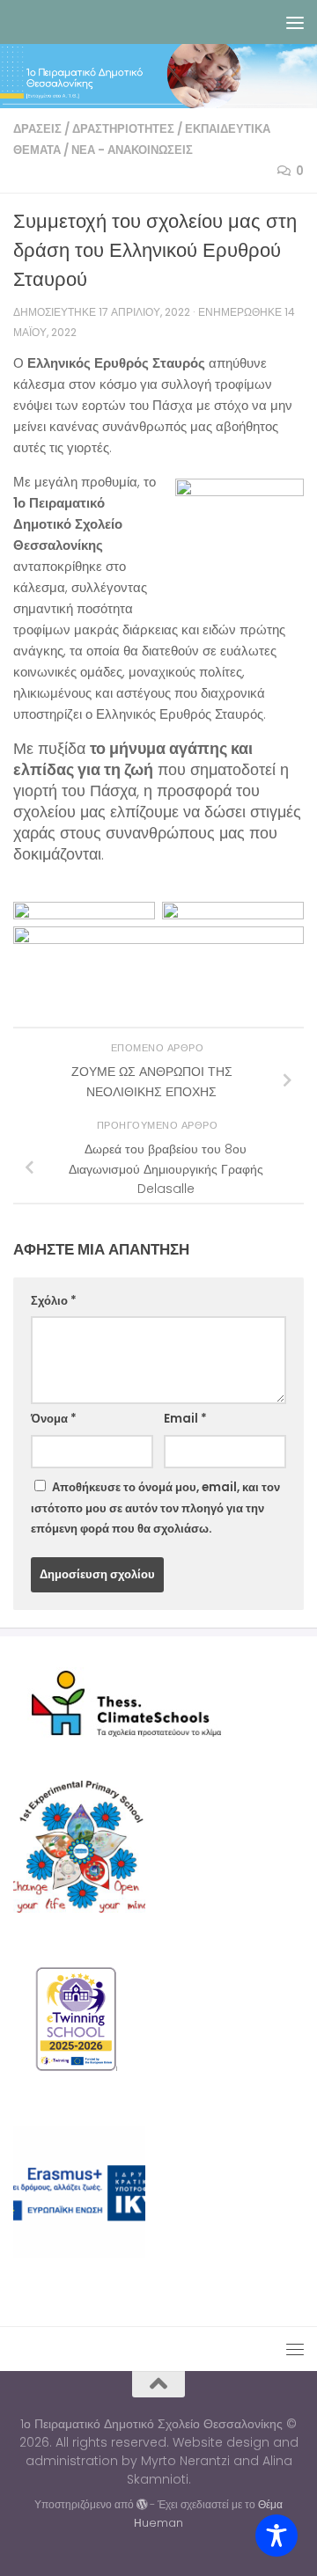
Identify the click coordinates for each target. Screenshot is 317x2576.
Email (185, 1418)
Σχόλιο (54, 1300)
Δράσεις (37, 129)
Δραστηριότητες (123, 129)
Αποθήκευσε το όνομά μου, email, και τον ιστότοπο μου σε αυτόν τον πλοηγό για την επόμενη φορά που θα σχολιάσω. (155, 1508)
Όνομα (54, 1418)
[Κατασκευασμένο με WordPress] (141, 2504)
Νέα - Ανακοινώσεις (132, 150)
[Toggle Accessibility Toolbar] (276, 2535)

- Your task:
Everything in the data except the pictures needs to be written out exactly.

- The completed task:
Identify the click coordinates for each target. Screenshot is 317x2576.
Email (185, 1418)
Σχόλιο (54, 1300)
Δράσεις (37, 129)
Δραστηριότητες (123, 129)
Αποθήκευσε το όνομά μου, email, και τον ιστότοπο μου σε αυτόν τον πλοηγό για την επόμενη φορά που θα σχολιάσω. (155, 1508)
Όνομα (54, 1418)
[Κατασκευασμένο με WordPress] (141, 2504)
Νέα - Ανακοινώσεις (132, 150)
[Toggle Accessibility Toolbar] (276, 2535)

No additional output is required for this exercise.